Rz. 5

Während zum allgemeinen Reihengeschäft keine eigenständigen Vorgaben in der MwStSystRL bis zur Schaffung des Art. 36a [1] zu finden sind, wurde das innergemeinschaftliche Dreiecksgeschäft im Zusammenhang mit den Regelungen für den Europäischen Binnenmarkt zum 1.1.1993 besonders geregelt: Die Richtlinie 92/111/EWG v. 14.12.1992, sog. 1. Vereinfachungsrichtlinie[2], schuf – durch den neuen Art. 28c Teil E Abs. 3 der 6. EG-Richtlinie eine besondere Regelung für die Fälle, in denen drei Unternehmer aus drei verschiedenen EU-Mitgliedstaaten an einem Umsatzgeschäft beteiligt sind, das dadurch gekennzeichnet ist, dass der erste Unternehmer in der Reihe dem letzten (dritten) Unternehmer in der Reihe unmittelbar die Verfügungsmacht an dem von diesem beim zweiten Unternehmer in der Reihe bestellten Gegenstand verschafft. Allerdings ist es nicht ausgeschlossen, dass noch weitere Unternehmer an dem Reihengeschäft beteiligt sind.
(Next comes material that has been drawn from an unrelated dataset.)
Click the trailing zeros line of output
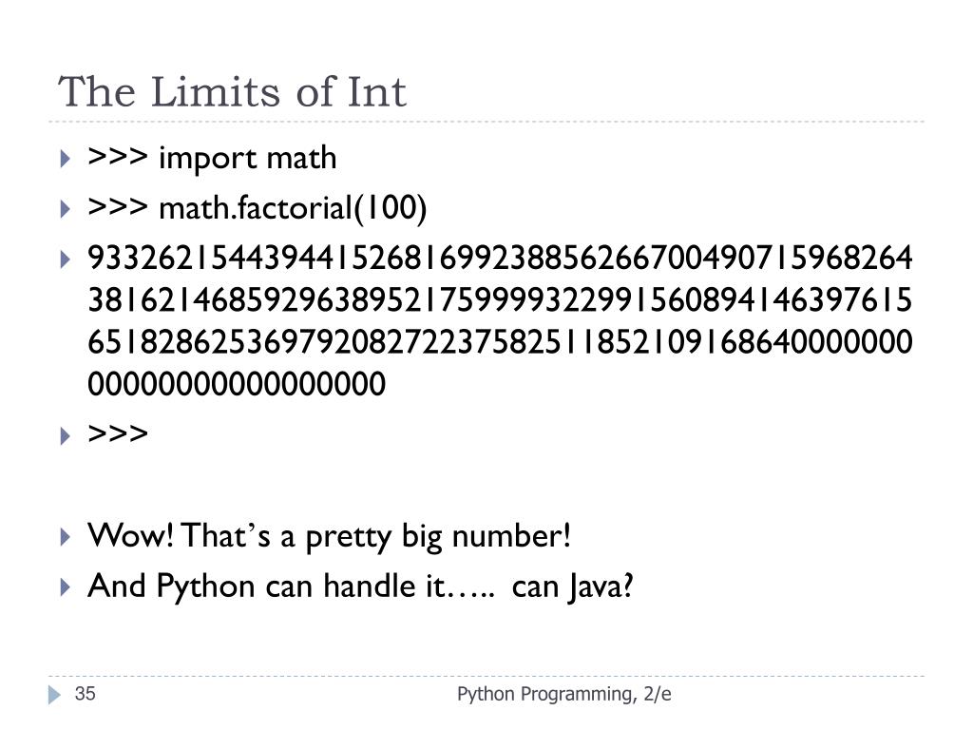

Dann beschränkt sich die Anwendbarkeit von § 25b UStG auf die drei unmittelbar miteinander Handelnden aus den drei Mitgliedstaaten.

 
Praxis-Beispiel

Ware gelangt bei drei Beteiligten vom ersten Unternehmer direkt zum Abnehmer

Unternehmer B aus Belgien bestellt bei Großhändler F in Frankreich eine Ware. F hat diese Ware nicht vorrätig und bestellt sie deshalb bei Hersteller D in Deutschland mit der Weisung, die Ware direkt an B nach Belgien zu versenden.

 

Rz. 6

Dieser alltägliche Fall erwies sich nach den Vorschriften, die in der 6. EG-Richtlinie zum innergemeinschaftlichen Erwerb bestanden, als erschreckend kompliziert, denn der Fall besteht nicht nur aus zwei Lieferungen[3], sondern umfasst auch zwei innergemeinschaftliche Erwerbe.[4]

 

Rz. 7

Damit war unvermeidlich, dass sich F wegen seines innergemeinschaftlichen Erwerbs aus der Hand des D in Belgien und wegen seiner dort steuerbaren Lieferung an F steuerlich erfassen lassen muss – ein Ergebnis, das schon bei der Umsetzung der Binnenmarktvorschriften zum 1.1.1993 allgemein als völlig unzumutbar empfunden wurde.

 

Rz. 8

Deshalb legte die Europäische Kommission den Vorschlag für eine Vereinfachungsrichtlinie vor, der am 14. 12.1992 vom Rat angenommen wurde (Rz. 5). Die damit geschaffene Regelung des Art. 28c 6. RL lebt unverändert fort in den folgenden Art. der seit dem 1.1.2007 geltenden MwStSystRL:

 

Rz. 9

Das deutsche Umsatzsteuer-Binnenmarktgesetz v. 25.8.1992[5] konnte die Vorschriften der 1. Vereinfachungsrichtlinie noch nicht berücksichtigen; auch das Verbrauchsteuer-Binnenmarktgesetz v. 21.12.1992[6], durch welches das UStG zum 1.1.1993 noch einmal geändert wurde, nahm die Regelungen zum innergemeinschaftlichen Dreiecksgeschäft (im Gegensatz zu den UStG der anderen EG-Mitgliedstaaten) nicht auf. Deutschland hatte sich nämlich in der Erwartung einer allgemeinen Regelung für alle Reihengeschäfte eine Umsetzung der Vorgaben zum innergemeinschaftlichen Dreiecksgeschäft erst bis Ende 1993 vorbehalten.

 

Rz. 10

Aber auch nach dem 1.1.1994 blieb der deutsche Gesetzgeber zunächst untätig, weil man immer noch auf eine EG-einheitliche Regelung für alle Formen des Reihengeschäfts hoffte und dabei erwartete, dass sich vielleicht doch die seit dem 1.1.1993 in Deutschland geltende Lösung entsprechend dem Rechnungslauf[7] durchsetzen würde.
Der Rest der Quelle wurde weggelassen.